Quick Reference

Items below are intended to serve as a quick reference starting point for finding GIS resources which may be of value during a local or statewide disaster response in Minnesota.  Training opportunities and operational insights have also been provided.

If any information provided here is in conflict with information provided by Minnesota Homeland Security and Emergency Management (HSEM), information as provided by HSEM will be considered more current and correct.

Last webpage review: September 19, 2023

Criminal Justice Information Services

The Criminal Justice Information Services Workgroup of the Minnesota Geospatial Advisory Council has developed a best practices guide for connecting law enforcement and other CJIS-regulated data to GIS systems for purposes of analysis and information sharing.  Use the links below to review and download the guide, as well as access some related information which may be of value to individuals interested in this topic.

Damage Assessment

When FEMA's Damage Assessment Operations Manual was reissued in April of 2016, U.S. National Grid was prominently included as the preferred location reporting standard.  Use of the U.S. National Grid federal coordinate standard was also incorporated into the 2021 multi-agency effort to create a comprehensive Damage Assessment Standard for the state of Minnesota.  The links in this section provide expanded detail.

Data

Data sets provided by national entities should be quality checked before use because they are often collected and bundled by federal contractors using commercial sources of questionable quality. Whenever possible, local and state resources, if available, provide substantially better quality.

Imagery

Imagery has two fundamental uses in a disaster.

  1. To gain understanding of "what's happening now".  This type of imagery can be collected without high precision such as from a drone or Civil Air Patrol aircraft.  Collection should be ongoing during the disaster and made as widely available to the entire response effort as possible.
  2. To serve as the "official disaster snap-shots" for damage assessment.  This type of imagery should be collected by a professional commercial imagery company, or obtained through state/federal disaster response resources.  Weather permitting, best practice is to attempt collection at key times during the disaster - peak flood level, as an example.  There is typically no need to make this type of imagery available below the decision maker level.

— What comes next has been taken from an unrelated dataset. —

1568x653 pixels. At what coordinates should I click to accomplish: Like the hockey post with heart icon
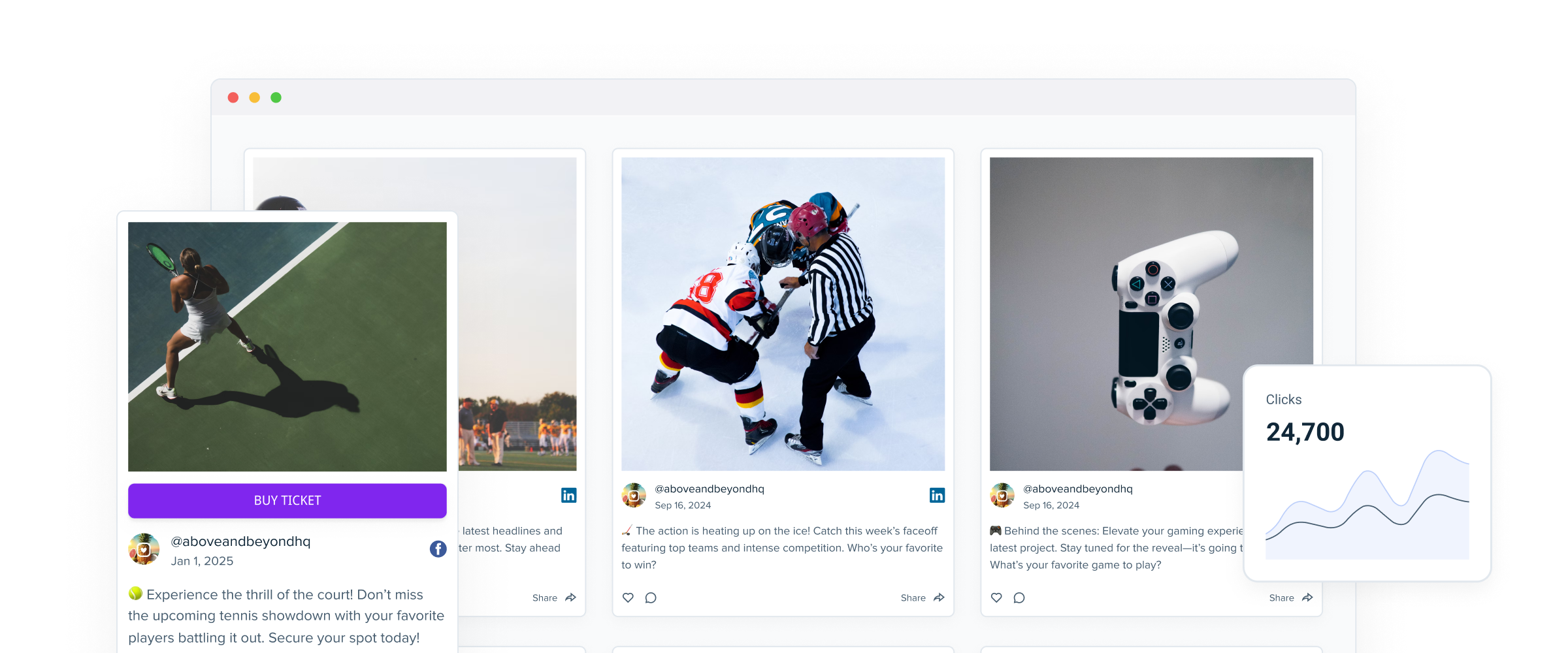click(628, 597)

If at all possible, part of pre-disaster planning should be to determine how any imagery collected during the incident will be distributed and archived.  File size and proprietary file formats can sometimes make access, distribution and storage problematic.

Lessons Learned

Dated, but worthwhile reads.

Maps

In the age of electrons, many in the GIS community have a lost sight of importance of the paper map.  However, disasters aren't kind to power grids, batteries go dead in the field, and for a responder, nothing beats being able to lay out a "situational display" on the hood of a truck for a speedy briefing.  These realities mean paper maps in the Emergency Services Sector aren't going away any time soon.

On the USNG page this site, find information about the FEMA's coordinate standard - U.S. National Grid.  U.S. National Grid formatted maps for the entire state of Minnesota may be downloaded there.

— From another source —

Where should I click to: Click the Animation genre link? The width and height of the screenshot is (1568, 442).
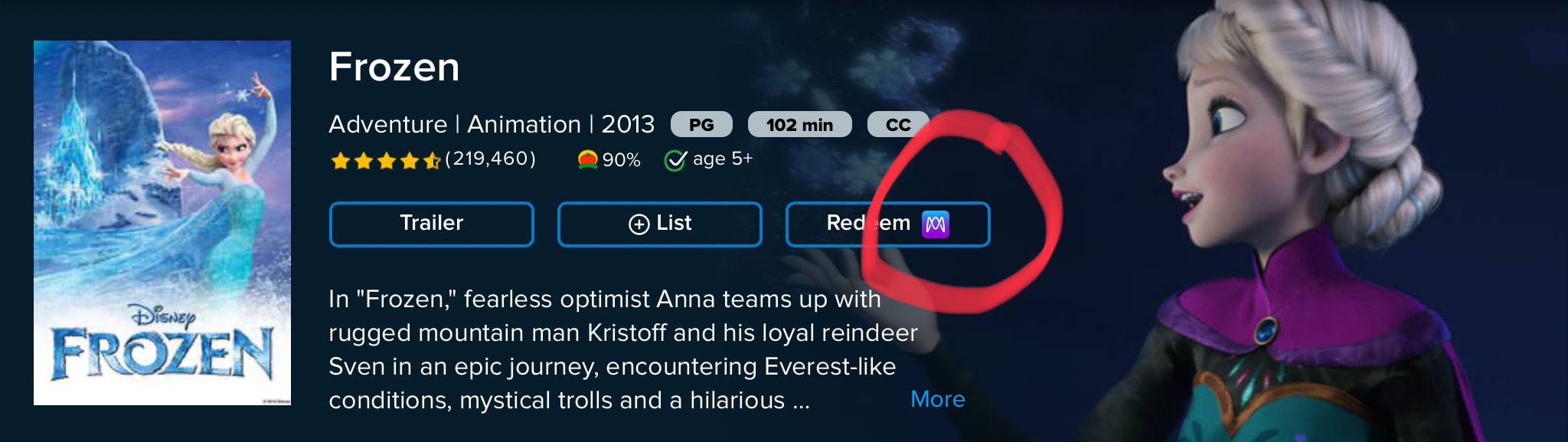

Immediately below find links to some known traditional paper map sources.

Request For Assistance (Action Request Form)

In the same way one Emergency Management organization can submit an Action Request Form (ARF) to another - "We need assistance clearing highway 11 from X to Z" - a request for geospatial assistance can also be submitted.  And in the same way that the requesting organization would need to pay for assistance clearing a road, they would also need to pay costs associated with requesting geospatial assistance.  This has been a seldom used function in Minnesota, but find below information about this topic.

* Per explanation of the Geospatial Community Resilience Volunteer Program described on the home page of this website, the EPC maintains a list of GIS professionals who have volunteered to provide no-cost, short-term, peer-to-peer support during a disaster.  Many of these individuals are highly qualified in GIS and have extensive previous experience in Emergency Management organizations.

Training

Links to Incident Command Structure (ICS) online training materials (IS-700.B and IS-100) have been provided here to help anyone operating in an official capacity understand Emergency Management basics and incident chain-of-command.  FEMA - EMI training materials which have a geospatial slant have also been noted.

The 2011 Twin Cities Geospatially Enabling Community Collaboration (GECCo) was the largest event of its type ever conducted by the Geospatial Information Technology Association (GITA).  Funded by the Department of Homeland Security, GITA, and several local organizations, it brought together the geospatial, utility and Emergency Services Sector communities to explore ways to improve operational coordination and resiliency.  Although several links on the GECCO landing page are now broken, the site still has a wealth of related available training material applicable to the Twin Cities metro.